A car accelerates from rest at 2.3m/s^2 for 18 seconds, then decelerates to 15 m/s over 301 meters.

A) How fast is the car moving at 18seconds? (Is it 2.3 m/s^2)

B) How far does the car travel over the entire trip? (The m/s and m/s^2 is tripping me up)

C) How long does it take for the car to travel the entire trip?

D) What is the car's acceleration in the second part of the trip?

E) What is the car's average velocity for this trip?

Thank you for anyone who can help.

A.V=Vo + a*t = 0 + 2.3m/s^2*18s=41.4 m/s

B. d = d1 + d2
d = 0.5a*t^2 + 301 = 0.5*2.3*18^2 + 301
= 673.6 m.

C. V^2 = Vo^2 + 2a*d
a = (V^2-Vo^2)/2d
a = (15^2-41.4^2)/602 = -2.47 m/s^2 =
deceleration.

t2 = (V-Vo)/a = (15-41.4)/-2.47 = 10.7 s

t1+t2 = 18 + 10.7 = 28.7 s. for the entire trip.

D. a = -2.47 m/s^2.

E. V = d/(t1+t2) = 673.6/28.7=23.47 m/s.

To solve these questions, we can use the equations of motion. Let's go step by step:

A) To find the car's speed at 18 seconds, we can use the equation:
final speed = initial speed + (acceleration * time)

At rest, the initial speed is 0 m/s, the acceleration is 2.3 m/s^2, and the time is 18 seconds. Plugging these values into the equation, we get:
final speed = 0 m/s + (2.3 m/s^2 * 18 s) = 41.4 m/s

So, the car is moving at 41.4 m/s at 18 seconds.

B) To determine the total distance traveled by the car, we can break it into two parts: the acceleration phase and the deceleration phase.

In the acceleration phase, the car starts from rest and accelerates for 18 seconds.
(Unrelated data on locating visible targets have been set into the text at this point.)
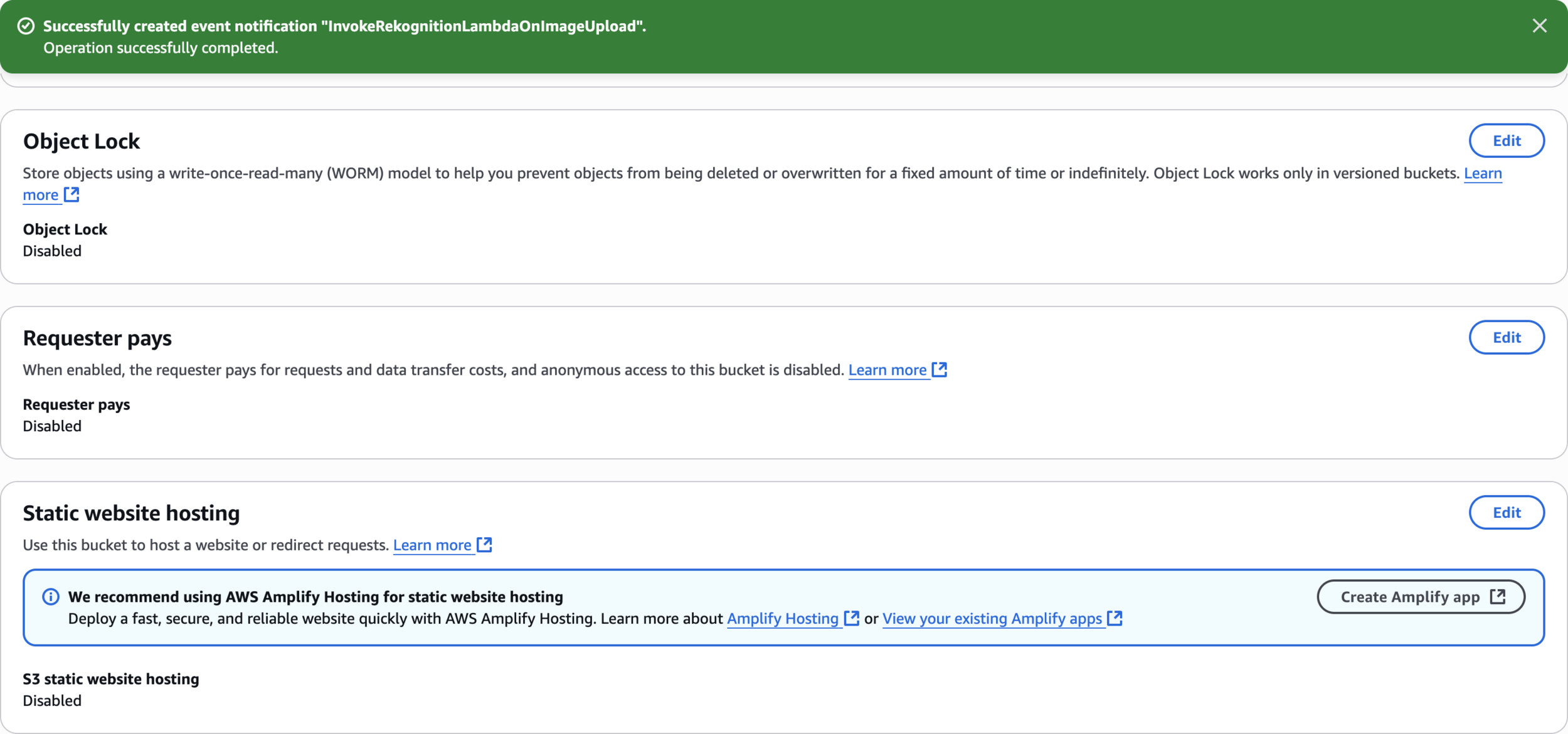This screenshot has height=734, width=1568.
Task: Open View your existing Amplify apps link
Action: point(992,618)
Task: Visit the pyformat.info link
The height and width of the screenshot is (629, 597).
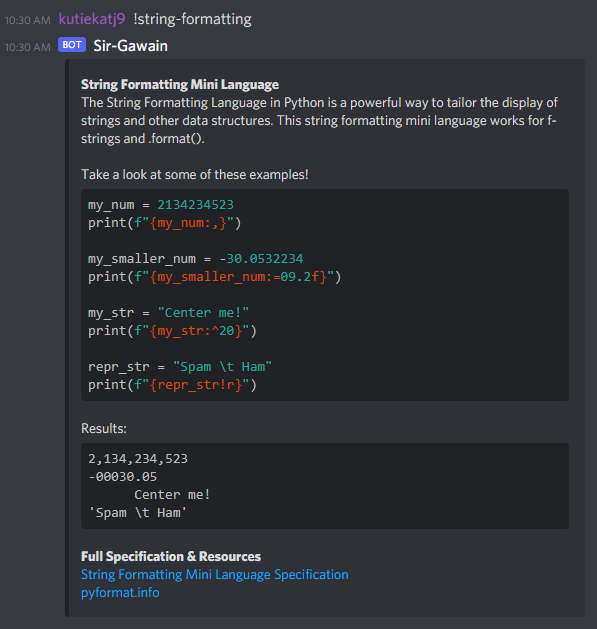Action: pos(120,592)
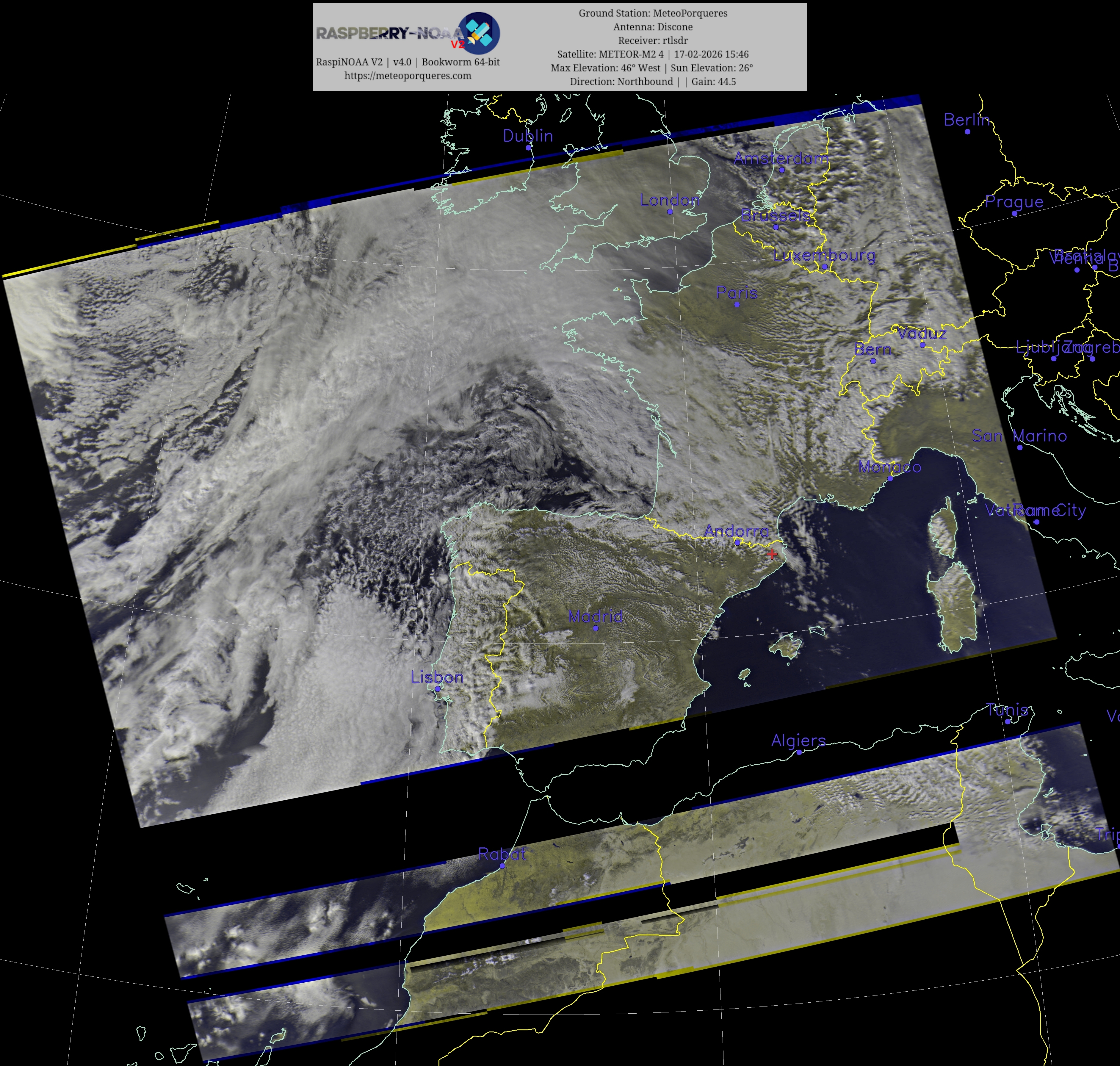The width and height of the screenshot is (1120, 1066).
Task: Click the Ground Station MeteoPorqueres header text
Action: tap(652, 13)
To find the distance covered during this phase, we can use the equation:
distance = (initial speed * time) + (0.5 * acceleration * time^2)

The initial speed is 0 m/s, the acceleration is 2.3 m/s^2, and the time is 18 seconds. Plugging these values into the equation, we get:
distance = (0 * 18) + (0.5 * 2.3 * (18^2)) = 369.9 meters

In the deceleration phase, the final speed is given as 15 m/s, and the distance covered is 301 meters.

So, the total distance traveled by the car over the entire trip is:
total distance = distance in acceleration phase + distance in deceleration phase
total distance = 369.9 meters + 301 meters = 670.9 meters

C) To find the time taken for the car to travel the entire trip, we can use the equation:
time = (final speed - initial speed) / acceleration

The initial speed is 0 m/s, the final speed is 15 m/s, and the acceleration is 2.3 m/s^2.
Plugging these values into the equation, we get:
time = (15 m/s - 0 m/s) / 2.3 m/s^2 = 6.52 seconds

So, it takes the car 6.52 seconds to travel the entire trip.

D) The car's acceleration in the second part of the trip (deceleration phase) is simply the negative of the acceleration in the first part. So, the acceleration in the second part is -2.3 m/s^2.

E) The average velocity for the whole trip can be calculated using the equation:
average velocity = total distance / total time

From the calculations above, we know the total distance is 670.9 meters, and the total time is 6.52 seconds. Plugging these values into the equation, we get:
average velocity = 670.9 meters / 6.52 seconds = 102.9 m/s

Therefore, the car's average velocity for this trip is 102.9 m/s.

I hope this explanation helps you understand how to solve these physics problems. Let me know if you have any further questions!